Hi,
First time posting, let me know where I can do better.
Also, this is my second manjaro installation and I am not yet very familiar with it besides the obvious awesomeness.
This morning I had a win11 and ubuntu22 running in dual boot and decided to replace ubuntu with manjaro.
Before I changed anything, the ubuntu boot loader was installed at the first ~100 MB of the hard drive, followed by gigabytes of windows, 8GB swap and ~125GB of ubuntu.
That worked just fine.
I booted the boot stick, went to the installation gui and did manual partitioning.
The 100 MB at the beginning of the hard drive turned out to be, well, not enough for the manjaro boot loader so I unallocated that.
I put the boot section behind the windows section, some swap after that and then the main manjaro partition.
So now I have no idea how to boot windows.
Did I do any very obvious mistakes I do not see right now?
so by messing with the partitioning - resizing/moving partitions, you messed up windows boot loader…
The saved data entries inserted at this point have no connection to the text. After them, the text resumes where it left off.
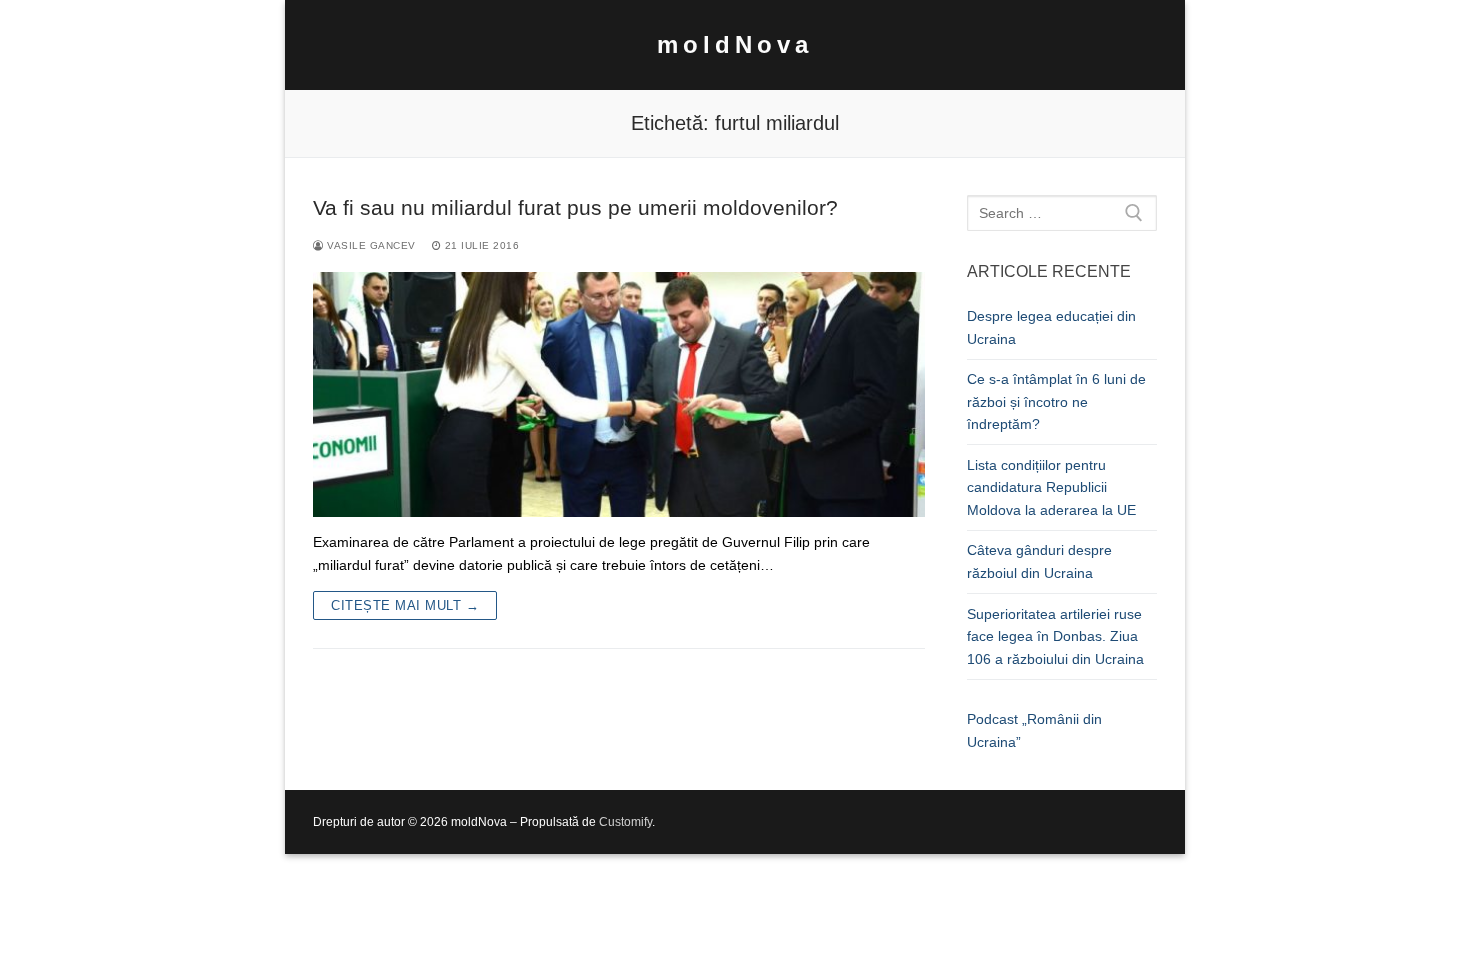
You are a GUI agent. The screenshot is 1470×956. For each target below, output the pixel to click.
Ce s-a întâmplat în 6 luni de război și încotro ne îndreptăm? (1056, 401)
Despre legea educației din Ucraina (1051, 327)
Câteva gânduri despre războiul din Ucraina (1039, 561)
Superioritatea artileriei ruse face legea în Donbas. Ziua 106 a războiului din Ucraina (1055, 636)
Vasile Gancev (370, 245)
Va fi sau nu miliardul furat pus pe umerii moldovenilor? (575, 207)
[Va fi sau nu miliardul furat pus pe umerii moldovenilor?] (619, 394)
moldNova (735, 44)
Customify (625, 822)
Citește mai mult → (405, 605)
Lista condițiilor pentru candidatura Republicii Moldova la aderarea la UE (1051, 487)
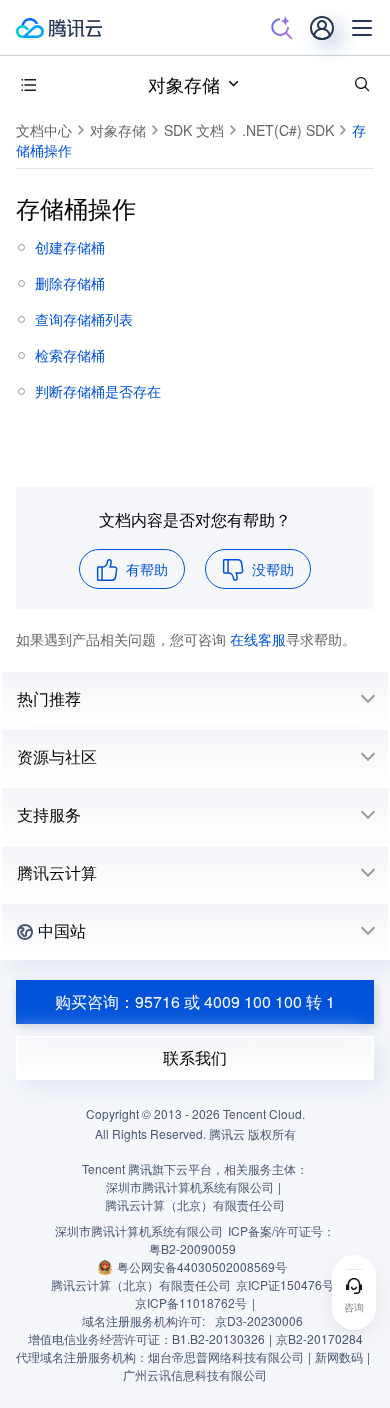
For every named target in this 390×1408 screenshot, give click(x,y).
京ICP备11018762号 (191, 1302)
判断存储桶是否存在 (98, 391)
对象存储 (184, 84)
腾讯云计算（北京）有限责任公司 (141, 1284)
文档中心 (44, 130)
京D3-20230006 (259, 1320)
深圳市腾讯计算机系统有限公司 (139, 1230)
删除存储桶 (70, 283)
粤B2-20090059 (192, 1248)
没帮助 (273, 569)
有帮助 (147, 569)
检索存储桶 (70, 355)
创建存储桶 (70, 247)
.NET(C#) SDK (288, 130)
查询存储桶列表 (84, 319)
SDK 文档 (194, 130)
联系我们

you have to repair it using windows usb/dvd, look on guides on the internet how to do it… but this windows boot repairing will very likely wipe out manjaro grub, so you will not be able to boot into manjaro, and you will have to repair manjaro grub from manjaro usb, using chroot: manjaro-chroot -a
then reinstall grub running these commands depending on what you are using, bios or efi:
if you are unsure about reinstalling grub, just ask here
I hoped there was an easier way, but ok, I will do the repair and reinstall cycle once more…
So, last question before bed:
I could repair windows, wipe manjaro in the process so I have a clean windows installation and try the “install alongside” option in the manjaro install gui, right?
the repairing windows boot loader doesnt wipe manjaro, only manjaros boot loader/grub…
but yes, you can then just reinstall manjaro using the install alongside option…
I’m a fan of the rEFInd bootloader; installing it from Manjaro should, after a shutdown, find any and all bootable o/s, as well as the bootloader. Pamac has refind and refind-extras.